Thinking with your eyes

A milestone of infancy is called “joint attention.”  This occurs when babies naturally learn to look at people’s eyes and follow what they are looking at to figure out what they are thinking about.  We “think with our eyes” to figure out other people’s thoughts, intentions, emotions, plans, etc.   Michelle Garcia Winner, leading social skills specialist, explains that eyes are powerful tools to be used for gaining information in almost any situation.  For example, if a teacher is showing a picture book to a small group, students are expected to show they are thinking about the book by looking at the book.  Often a teacher will pause to ask a question.  She may not state the student’s name, but instead signify that she is speaking to the student by just looking (e.g. “What would you do next?”).  The concept of thinking with your eyes is also relevant in problem solving and perspective taking.  For instance, children learn that they use their eyes to figure out other’s plans (e.g.,  I see him reach for his water bottle, that means he is thirsty and wants a drink of water. ) and determine what to do next (e.g. I see others lining up and I know it’s time for me to line up too!).

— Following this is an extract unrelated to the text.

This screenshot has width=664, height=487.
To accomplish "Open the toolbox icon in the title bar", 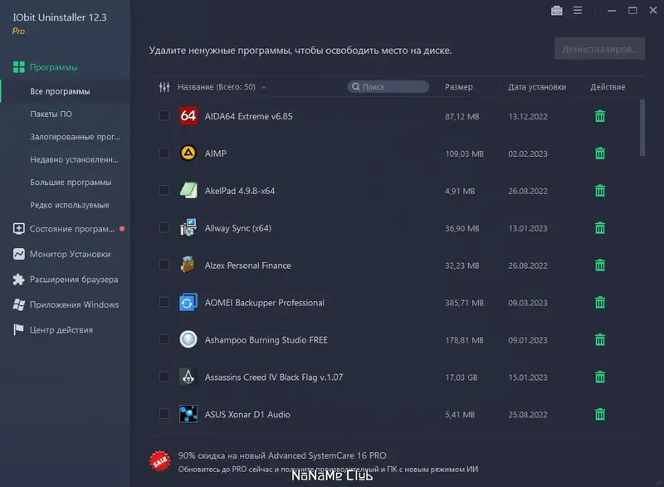I will 556,11.
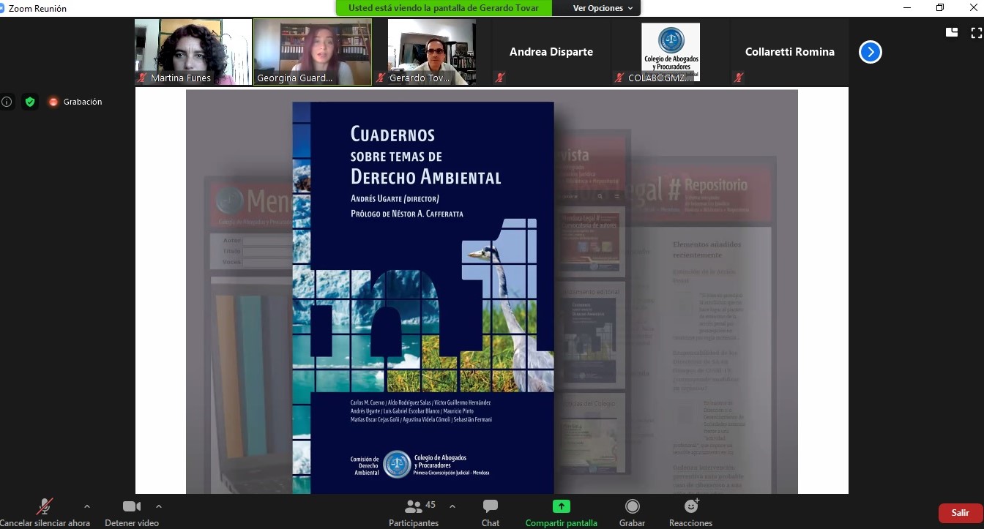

We need to read the body language and facial expressions, the positioning and movements of others in order to make sense of a social situation.  And we need to do this fast!  Turns out, we have less than 2 seconds to respond in a social situation before it feels awkward!  Less than 2 seconds!!!  If an individual does not use their eyes to gain information and social understanding, they are missing a lot of information!  It’s never too late to start giving eye contact, or more accurately, thinking with our eyes!

Observe your own son or daughter and what kind of eye contact they give to you, their peers, teachers, etc.